Watermelon Feta Orzo Salad:

  • 1/3 cup red onion thinly sliced
  • 1/3 cup lemon juice 80 milliliters, fresh
  • lemon zest from 1
  • Pinch salt
  • 10 ounces orzo pasta dried
  • 4 cups watermelon cubed, seedless
  • 8 ounces feta cheese crumbled
  • 1/4 cup mint leaves thinly sliced, fresh, 10 grams

Instructions

To make the dressing:

  1. In a small bowl, whisk together the olive oil, balsamic vinegar, 1 tablespoon (15 milliliters) lemon juice, honey, and salt and pepper to taste.
  2. Set aside to allow the flavors to blend as you prepare the remaining salad ingredients.

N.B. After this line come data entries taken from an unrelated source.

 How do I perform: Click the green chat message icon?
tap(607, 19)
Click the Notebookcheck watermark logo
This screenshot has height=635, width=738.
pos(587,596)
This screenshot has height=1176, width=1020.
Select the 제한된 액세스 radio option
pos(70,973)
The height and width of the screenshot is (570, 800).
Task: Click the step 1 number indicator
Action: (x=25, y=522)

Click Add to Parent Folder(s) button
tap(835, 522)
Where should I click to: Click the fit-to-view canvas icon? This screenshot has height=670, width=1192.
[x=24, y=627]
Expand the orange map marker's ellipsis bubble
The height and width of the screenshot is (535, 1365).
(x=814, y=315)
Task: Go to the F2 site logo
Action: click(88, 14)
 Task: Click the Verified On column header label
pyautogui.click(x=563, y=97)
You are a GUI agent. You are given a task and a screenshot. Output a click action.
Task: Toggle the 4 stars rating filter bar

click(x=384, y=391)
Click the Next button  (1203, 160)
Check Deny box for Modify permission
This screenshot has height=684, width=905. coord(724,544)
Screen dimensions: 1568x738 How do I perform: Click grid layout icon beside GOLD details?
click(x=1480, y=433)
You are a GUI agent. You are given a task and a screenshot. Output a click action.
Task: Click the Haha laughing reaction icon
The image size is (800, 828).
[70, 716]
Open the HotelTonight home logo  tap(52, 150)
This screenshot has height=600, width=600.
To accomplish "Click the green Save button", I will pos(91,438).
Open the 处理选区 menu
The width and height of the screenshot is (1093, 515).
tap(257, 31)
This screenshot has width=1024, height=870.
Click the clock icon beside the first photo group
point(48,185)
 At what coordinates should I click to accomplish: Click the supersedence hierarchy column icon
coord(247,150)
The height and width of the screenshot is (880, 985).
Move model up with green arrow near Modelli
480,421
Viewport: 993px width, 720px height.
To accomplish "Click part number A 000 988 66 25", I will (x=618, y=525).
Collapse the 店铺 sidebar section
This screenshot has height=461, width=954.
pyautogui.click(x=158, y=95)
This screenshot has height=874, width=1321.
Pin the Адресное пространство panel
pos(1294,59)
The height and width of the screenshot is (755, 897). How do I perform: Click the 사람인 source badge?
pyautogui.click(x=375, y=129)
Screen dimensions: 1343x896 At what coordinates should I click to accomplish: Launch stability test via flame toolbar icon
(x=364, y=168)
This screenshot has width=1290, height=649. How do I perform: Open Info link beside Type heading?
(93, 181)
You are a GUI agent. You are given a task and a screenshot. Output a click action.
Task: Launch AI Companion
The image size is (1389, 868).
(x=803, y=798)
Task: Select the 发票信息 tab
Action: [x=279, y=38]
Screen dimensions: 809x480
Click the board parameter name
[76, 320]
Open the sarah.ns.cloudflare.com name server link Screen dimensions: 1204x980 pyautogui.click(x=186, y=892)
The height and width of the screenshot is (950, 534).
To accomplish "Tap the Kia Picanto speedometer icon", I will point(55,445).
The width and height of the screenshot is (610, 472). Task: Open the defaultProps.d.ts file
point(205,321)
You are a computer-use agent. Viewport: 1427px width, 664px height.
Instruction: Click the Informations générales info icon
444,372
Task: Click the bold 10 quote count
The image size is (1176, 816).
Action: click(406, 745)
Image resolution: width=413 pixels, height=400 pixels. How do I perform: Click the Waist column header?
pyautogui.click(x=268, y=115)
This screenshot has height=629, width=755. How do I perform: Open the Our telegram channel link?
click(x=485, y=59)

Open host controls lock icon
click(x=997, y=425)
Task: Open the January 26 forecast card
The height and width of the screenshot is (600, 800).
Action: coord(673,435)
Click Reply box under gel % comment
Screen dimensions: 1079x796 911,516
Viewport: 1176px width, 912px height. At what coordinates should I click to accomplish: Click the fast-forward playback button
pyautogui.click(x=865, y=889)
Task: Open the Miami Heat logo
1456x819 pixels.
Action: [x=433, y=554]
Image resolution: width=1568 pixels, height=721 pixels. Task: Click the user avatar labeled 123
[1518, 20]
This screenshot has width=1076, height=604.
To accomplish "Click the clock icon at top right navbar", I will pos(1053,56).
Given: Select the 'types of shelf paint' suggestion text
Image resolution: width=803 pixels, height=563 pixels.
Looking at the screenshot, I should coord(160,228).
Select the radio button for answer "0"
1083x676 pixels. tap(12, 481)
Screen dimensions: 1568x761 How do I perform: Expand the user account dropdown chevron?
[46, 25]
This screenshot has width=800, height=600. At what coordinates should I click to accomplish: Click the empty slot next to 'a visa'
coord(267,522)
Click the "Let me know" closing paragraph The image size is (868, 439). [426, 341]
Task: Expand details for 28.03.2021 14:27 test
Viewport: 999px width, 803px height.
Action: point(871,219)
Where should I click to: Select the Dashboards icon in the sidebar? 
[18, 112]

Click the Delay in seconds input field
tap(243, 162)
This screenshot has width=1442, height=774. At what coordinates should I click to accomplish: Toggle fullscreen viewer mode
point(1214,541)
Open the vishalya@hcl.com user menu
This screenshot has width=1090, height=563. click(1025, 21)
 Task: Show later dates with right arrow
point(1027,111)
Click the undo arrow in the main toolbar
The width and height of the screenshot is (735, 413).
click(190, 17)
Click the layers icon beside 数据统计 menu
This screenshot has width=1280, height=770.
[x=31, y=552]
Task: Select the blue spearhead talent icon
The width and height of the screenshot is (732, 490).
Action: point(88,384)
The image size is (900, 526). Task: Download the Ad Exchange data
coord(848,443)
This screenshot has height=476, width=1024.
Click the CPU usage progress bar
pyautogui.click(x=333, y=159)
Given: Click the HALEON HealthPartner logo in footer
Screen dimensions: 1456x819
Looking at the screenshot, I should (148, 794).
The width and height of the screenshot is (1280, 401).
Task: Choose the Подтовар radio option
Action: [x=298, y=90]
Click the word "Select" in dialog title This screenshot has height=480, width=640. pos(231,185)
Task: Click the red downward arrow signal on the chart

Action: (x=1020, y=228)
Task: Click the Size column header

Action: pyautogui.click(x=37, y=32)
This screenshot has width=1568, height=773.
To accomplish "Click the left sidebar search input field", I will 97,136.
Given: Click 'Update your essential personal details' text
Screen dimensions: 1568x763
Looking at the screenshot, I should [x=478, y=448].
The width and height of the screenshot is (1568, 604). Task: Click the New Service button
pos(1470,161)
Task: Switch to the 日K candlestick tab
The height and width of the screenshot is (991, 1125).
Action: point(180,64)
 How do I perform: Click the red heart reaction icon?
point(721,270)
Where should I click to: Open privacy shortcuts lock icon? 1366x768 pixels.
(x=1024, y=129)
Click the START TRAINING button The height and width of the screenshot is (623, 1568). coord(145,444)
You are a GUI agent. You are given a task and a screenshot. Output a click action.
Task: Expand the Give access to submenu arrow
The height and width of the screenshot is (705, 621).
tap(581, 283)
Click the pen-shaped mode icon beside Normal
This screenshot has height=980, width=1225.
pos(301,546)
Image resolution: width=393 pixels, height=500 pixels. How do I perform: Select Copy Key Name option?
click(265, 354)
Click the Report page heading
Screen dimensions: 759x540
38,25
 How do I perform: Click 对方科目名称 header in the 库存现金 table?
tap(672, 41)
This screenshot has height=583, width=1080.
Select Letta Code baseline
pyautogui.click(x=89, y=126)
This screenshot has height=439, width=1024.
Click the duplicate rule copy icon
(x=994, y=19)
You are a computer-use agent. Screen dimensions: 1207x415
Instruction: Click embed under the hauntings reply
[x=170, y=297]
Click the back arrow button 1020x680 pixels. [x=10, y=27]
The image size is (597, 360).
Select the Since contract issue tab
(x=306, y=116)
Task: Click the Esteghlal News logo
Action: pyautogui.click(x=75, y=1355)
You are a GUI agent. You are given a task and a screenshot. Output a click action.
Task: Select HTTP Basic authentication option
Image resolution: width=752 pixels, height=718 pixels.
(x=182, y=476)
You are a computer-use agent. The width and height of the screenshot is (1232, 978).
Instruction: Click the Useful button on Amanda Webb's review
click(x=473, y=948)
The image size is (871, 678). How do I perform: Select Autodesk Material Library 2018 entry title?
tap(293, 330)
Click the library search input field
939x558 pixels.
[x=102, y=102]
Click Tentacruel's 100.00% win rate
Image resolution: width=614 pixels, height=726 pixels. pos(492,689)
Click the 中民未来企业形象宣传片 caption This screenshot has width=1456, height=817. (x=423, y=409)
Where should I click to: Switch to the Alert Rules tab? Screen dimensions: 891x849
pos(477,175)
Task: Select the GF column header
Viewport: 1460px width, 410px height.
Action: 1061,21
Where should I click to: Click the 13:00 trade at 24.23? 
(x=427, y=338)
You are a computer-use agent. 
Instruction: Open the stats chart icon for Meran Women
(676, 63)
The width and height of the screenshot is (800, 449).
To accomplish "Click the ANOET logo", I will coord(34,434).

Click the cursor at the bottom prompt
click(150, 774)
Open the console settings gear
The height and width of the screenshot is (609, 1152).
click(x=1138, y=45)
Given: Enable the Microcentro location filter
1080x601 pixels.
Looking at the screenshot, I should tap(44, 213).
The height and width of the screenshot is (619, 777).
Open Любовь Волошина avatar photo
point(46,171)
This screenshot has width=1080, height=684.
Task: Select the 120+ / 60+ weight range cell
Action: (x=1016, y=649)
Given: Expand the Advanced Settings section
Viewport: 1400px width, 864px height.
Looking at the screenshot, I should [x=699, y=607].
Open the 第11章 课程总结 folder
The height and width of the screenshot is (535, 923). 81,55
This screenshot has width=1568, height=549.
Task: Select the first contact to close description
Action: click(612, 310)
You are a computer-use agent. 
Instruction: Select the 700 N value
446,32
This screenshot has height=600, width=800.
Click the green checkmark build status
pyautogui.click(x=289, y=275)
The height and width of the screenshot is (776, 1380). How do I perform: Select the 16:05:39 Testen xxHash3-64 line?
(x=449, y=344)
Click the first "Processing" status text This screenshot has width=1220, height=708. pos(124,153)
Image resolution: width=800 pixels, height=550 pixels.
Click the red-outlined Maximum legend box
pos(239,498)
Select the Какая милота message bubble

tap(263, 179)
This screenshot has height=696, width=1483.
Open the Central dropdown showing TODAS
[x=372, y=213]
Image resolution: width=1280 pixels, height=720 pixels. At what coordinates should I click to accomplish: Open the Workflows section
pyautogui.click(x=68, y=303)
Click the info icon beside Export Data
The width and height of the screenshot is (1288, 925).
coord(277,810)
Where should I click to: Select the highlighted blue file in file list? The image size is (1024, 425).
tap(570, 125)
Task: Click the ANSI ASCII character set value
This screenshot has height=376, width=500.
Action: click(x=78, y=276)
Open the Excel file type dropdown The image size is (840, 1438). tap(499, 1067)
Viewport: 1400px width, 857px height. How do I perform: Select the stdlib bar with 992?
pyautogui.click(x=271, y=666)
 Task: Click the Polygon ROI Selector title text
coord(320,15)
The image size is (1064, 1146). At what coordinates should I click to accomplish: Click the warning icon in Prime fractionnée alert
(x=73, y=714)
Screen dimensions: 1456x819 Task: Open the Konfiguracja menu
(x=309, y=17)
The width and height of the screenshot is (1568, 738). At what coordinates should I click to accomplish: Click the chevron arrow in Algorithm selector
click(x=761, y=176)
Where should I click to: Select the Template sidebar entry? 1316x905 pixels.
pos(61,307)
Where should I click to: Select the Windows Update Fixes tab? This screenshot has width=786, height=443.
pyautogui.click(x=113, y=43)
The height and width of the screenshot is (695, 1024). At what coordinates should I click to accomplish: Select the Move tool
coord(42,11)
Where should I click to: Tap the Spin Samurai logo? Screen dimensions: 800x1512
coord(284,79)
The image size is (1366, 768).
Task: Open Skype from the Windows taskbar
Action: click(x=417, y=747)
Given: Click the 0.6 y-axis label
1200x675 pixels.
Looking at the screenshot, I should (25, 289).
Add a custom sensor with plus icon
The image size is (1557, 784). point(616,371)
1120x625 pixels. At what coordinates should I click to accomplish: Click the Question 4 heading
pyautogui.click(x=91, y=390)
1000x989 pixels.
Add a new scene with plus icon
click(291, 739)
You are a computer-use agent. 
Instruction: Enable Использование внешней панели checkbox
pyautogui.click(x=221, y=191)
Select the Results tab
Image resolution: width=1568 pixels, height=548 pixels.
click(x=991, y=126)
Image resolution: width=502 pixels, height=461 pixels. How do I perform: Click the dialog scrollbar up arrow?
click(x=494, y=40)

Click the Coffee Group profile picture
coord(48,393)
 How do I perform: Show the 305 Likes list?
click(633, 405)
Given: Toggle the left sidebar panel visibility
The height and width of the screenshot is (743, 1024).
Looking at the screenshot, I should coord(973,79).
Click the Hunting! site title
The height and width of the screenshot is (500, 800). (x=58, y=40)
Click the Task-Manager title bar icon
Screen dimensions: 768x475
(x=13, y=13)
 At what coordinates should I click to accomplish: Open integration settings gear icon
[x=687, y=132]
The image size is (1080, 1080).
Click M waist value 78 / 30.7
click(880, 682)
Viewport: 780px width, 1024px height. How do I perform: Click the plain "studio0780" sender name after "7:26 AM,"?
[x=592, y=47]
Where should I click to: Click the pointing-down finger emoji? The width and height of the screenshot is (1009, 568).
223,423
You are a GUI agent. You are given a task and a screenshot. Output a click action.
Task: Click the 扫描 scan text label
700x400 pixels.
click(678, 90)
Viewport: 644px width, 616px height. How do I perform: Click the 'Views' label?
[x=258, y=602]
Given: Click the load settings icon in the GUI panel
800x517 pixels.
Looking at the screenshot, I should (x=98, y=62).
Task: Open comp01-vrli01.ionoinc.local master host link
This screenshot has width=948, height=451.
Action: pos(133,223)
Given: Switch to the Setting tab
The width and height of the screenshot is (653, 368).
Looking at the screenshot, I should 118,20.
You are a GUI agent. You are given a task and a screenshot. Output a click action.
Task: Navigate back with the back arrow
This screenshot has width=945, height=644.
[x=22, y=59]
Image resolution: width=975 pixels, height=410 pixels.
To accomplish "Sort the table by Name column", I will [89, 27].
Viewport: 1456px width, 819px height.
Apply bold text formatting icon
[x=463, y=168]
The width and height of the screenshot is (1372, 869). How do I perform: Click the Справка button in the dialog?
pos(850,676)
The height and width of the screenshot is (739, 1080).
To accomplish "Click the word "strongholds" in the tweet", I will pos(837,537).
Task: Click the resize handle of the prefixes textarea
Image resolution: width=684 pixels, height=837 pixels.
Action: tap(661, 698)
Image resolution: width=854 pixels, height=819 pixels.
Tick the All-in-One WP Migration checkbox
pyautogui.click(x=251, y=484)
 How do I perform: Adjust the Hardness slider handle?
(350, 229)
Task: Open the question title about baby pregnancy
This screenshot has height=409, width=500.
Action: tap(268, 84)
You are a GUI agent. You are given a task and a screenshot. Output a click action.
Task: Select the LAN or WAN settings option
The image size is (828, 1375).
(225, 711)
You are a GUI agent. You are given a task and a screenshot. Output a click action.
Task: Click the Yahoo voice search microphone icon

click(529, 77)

To make the Watermelon Feta Orzo Salad:

  1. In a small non-reactive bowl, toss the thinly sliced red onion with the 1/3 cup (80 milliliters) lemon juice, lemon zest, and a pinch of salt. Allow to sit at room temperature for 15 to 30 minutes.
  2. Bring a large pot of salted water to a boil. Add the orzo and cook, stirring often, until al dente, just tender. Drain and transfer to a large bowl.
  3. Toss with half of the dressing and allow to cool to room temperature.
  4. Once the orzo has cooled to room temperature, toss in the watermelon, feta cheese, and fresh mint.
  5. Remove the soaked red onions from the juice and add to the salad along with the remaining lemon dressing, tossing lightly to combine. Adjust salt and black pepper to taste.
  6. Serve immediately at room temperature or refrigerate for up to 2 days.